Senior/Staff Machine Learning Engineer, Training Runtime Performance

Nuro•Mountain View, CA

124d•$235,030 - $352,290•Onsite

About The Position

We are seeking a highly experienced Staff Software Engineer to join our ML Infrastructure team, focusing on optimizing training runtime efficiency and input pipelines for model training, evaluation, and distillation workloads.
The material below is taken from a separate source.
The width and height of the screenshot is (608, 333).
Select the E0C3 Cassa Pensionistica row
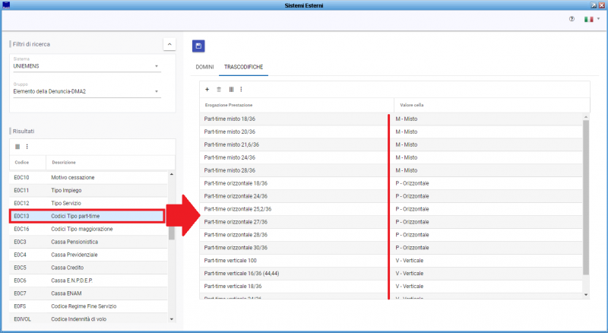(87, 241)
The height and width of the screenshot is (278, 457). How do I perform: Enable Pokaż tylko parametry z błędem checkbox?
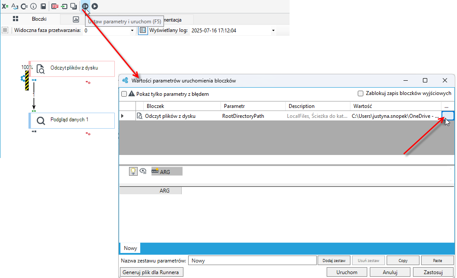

In this role you will enable models to train faster and more efficiently - accelerating our self-driving roadmap of commercial and personal mobility.

Requirements

B.S./M.S./Ph.D. in Computer Science, Electrical Engineering, or related technical field (or equivalent experience).
4+ years of professional experience in ML infrastructure, distributed training, or ML systems engineering, scaling models on multi-node, multi-accelerator clusters.
Understanding of training, evaluation, and distillation workflows for billion-parameter models
Expert-level knowledge in distributed systems and (remote) Python
Strong skills in profiling, debugging, and optimizing quantized workloads.
Experience with ML compilers and strategies to reduce startup overhead
Familiarity with model distillation and efficient inference workflows.

Nice To Haves

Previous contributions to open source ML infra projects or research publications in ML systems.
Hands-on experience with Foundation Model infrastructure
Highly proficient in C++, distributed systems, ML framework internals (e.g., NCCL, Horovod, DeepSpeed, Ray)

Responsibilities

Collaborate with ML practitioners and other infrastructure teams to understand their needs and integrate optimized input pipelines seamlessly into their workflows.
Detect, diagnose, and resolve performance bottlenecks across training, eval, and model distillation workflows.
Optimize training performance, resource utilization, and ensure consistent, reproducible model training outcomes.
Optimize input data pipelines to increase runtime goodput, ensuring accelerators maximize their "time on task" and minimize idle cycles.
Champion best practices for robust, reproducible, and debuggable ML experimentation.